▶ ACTIVITY
Copy every line below where the string "agent" is found.

▶ DATA SHOWN
=-=-=

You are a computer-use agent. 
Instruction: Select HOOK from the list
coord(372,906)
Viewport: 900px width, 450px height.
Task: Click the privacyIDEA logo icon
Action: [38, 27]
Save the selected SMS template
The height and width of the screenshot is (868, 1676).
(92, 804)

=-=-=

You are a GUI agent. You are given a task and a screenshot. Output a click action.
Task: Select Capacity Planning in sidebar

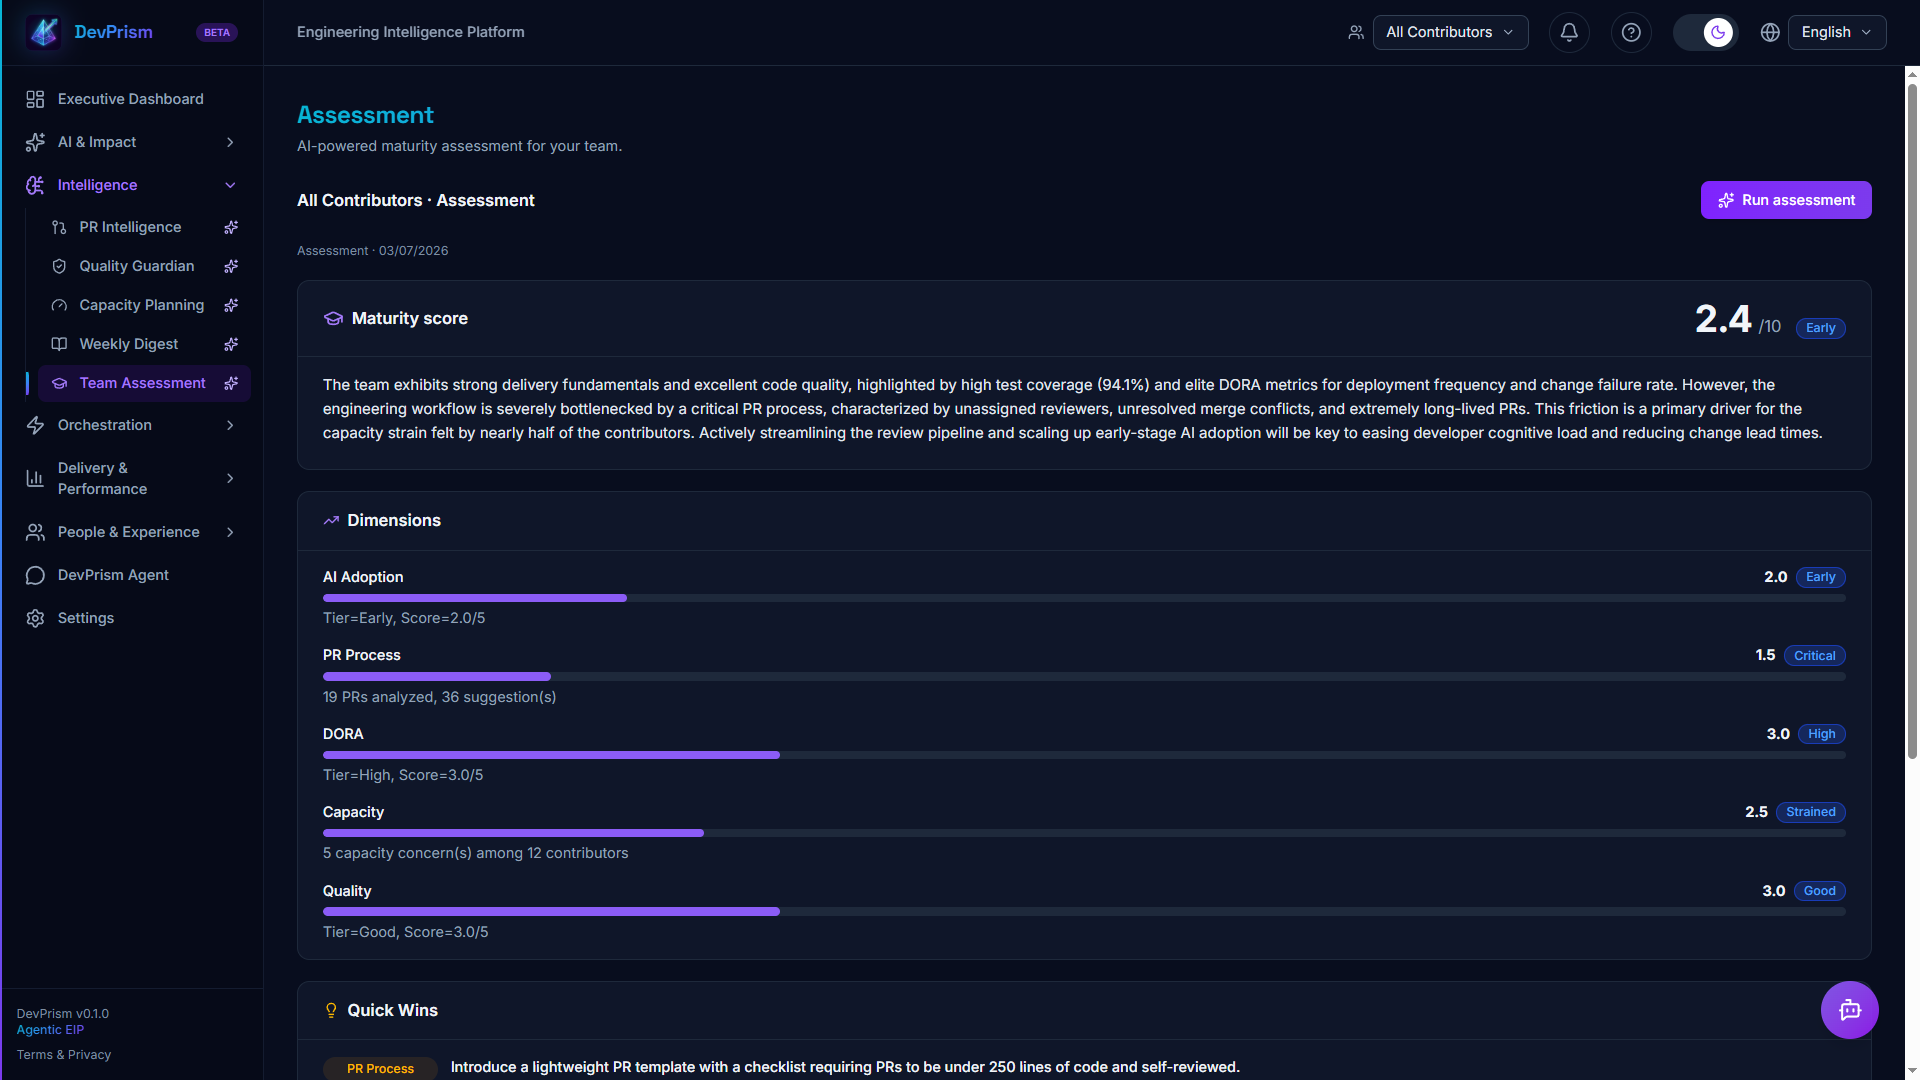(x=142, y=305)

=-=-=

▶ ANSWER SPACE
You are a computer-use agent. 
You are a GUI agent. You are given a task and a screenshot. Output a click action.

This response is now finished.